Microbial cellulases immobilized in biopolymer/silica matrices used as enzyme release systems

Trichoderma viride CMGB 1 cellulases were immobilized by entrapment in silica gels (by sol-gel method), alginate biopolymers and hybrid alginate/silica materials. Tetramethoxysilane (TMOS), tetraethoxysilane (TEOS) and tetrakis (2-hydroxyethyl) orthosilicate (THEOS) were used as organoalkoxysilane precursors and ethanol or ethylene glycol as cosolvents in a two step sol-gel synthesis.

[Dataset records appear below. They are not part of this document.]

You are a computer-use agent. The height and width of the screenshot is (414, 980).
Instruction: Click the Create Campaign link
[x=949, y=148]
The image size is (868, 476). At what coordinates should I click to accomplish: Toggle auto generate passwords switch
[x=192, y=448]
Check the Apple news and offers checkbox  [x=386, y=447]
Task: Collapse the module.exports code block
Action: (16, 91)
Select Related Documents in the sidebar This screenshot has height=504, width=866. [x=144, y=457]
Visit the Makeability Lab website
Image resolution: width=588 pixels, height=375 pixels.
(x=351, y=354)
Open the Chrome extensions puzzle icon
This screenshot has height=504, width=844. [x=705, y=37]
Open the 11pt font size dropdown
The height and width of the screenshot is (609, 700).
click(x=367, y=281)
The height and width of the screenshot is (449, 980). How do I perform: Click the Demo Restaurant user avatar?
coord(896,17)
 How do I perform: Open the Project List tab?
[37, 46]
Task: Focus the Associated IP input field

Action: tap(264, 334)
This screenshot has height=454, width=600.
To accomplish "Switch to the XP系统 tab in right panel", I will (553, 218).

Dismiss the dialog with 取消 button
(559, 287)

Combined alginate/silica matrices resulted by mixing silica sol with sodium alginate or by coating alginate beads with a silica shell. The partial confinement of ethylene glycol in the matrix with consequences on biocatalytic activity was investigated using SEM-EDAX, thermal analysis and FT-IR spectroscopy. The efficiency of the enzyme-matrix biomaterials was tested in controlled enzyme release experiments. The sol-gel method developed using EG as a co-solvent allowed cellulase immobilization yields 1.5-4.5 times higher compared to classical sol-gel methods that use EtOH. The characterization of the gels by microscopic and spectrophotometric analyzes showed that there are similarities between the structure of the gels based on THEOS and those developed by us from TEOS, TMOS and EG as co-solvent. The new developed gels showed good cellulase release properties at acidic pH, comparable to those based on THEOS and alginate. The microbial cellulases immobilized in the matrices obtained and characterized in this work can operate as efficient systems for releasing enzymes, in acidic pH conditions, as feed additives.